* **ASSIGNED TASK**:
Report the count of lines in the records below that hold the word "Suicidal", omitting everything but the number.

*** ENTRIES PROVIDED Section Begins ***

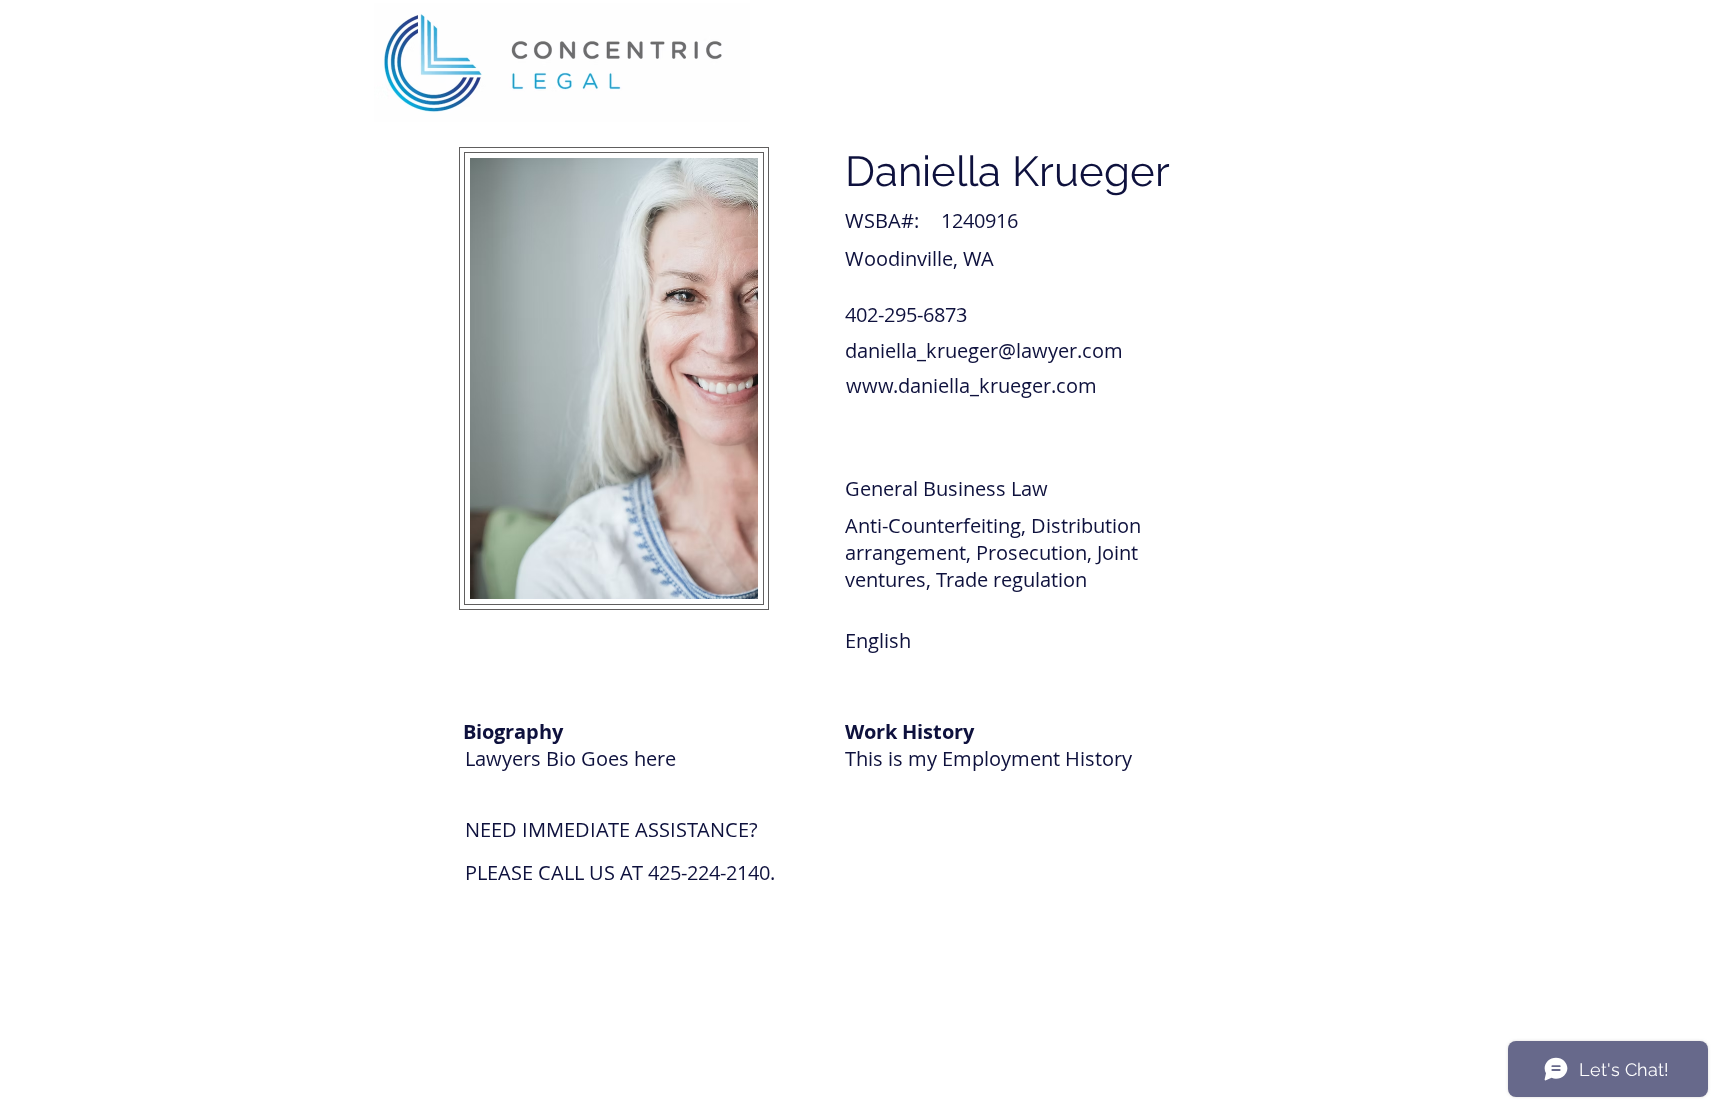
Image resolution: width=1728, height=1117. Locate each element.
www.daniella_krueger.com (971, 385)
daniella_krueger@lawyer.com (984, 350)
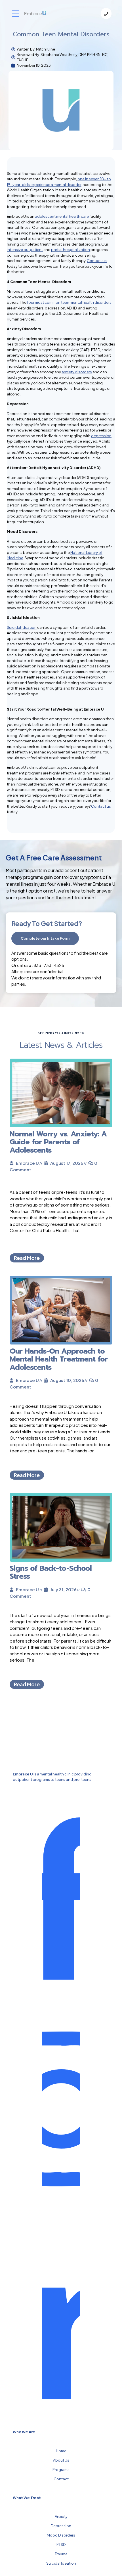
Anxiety (61, 2516)
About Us (61, 2460)
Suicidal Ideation (61, 2563)
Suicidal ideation (22, 627)
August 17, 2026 (66, 1163)
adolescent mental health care (62, 216)
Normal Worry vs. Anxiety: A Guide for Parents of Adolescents (58, 1142)
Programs (61, 2469)
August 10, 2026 (67, 1380)
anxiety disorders (77, 372)
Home (61, 2451)
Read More (27, 1258)
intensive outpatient (25, 249)
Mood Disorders (61, 2535)
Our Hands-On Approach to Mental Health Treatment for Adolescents (59, 1359)
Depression (61, 2525)
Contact (61, 2479)
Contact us (97, 260)
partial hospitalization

*** ENTRIES PROVIDED Section Ends ***

* **RESPONSE AREA**:
2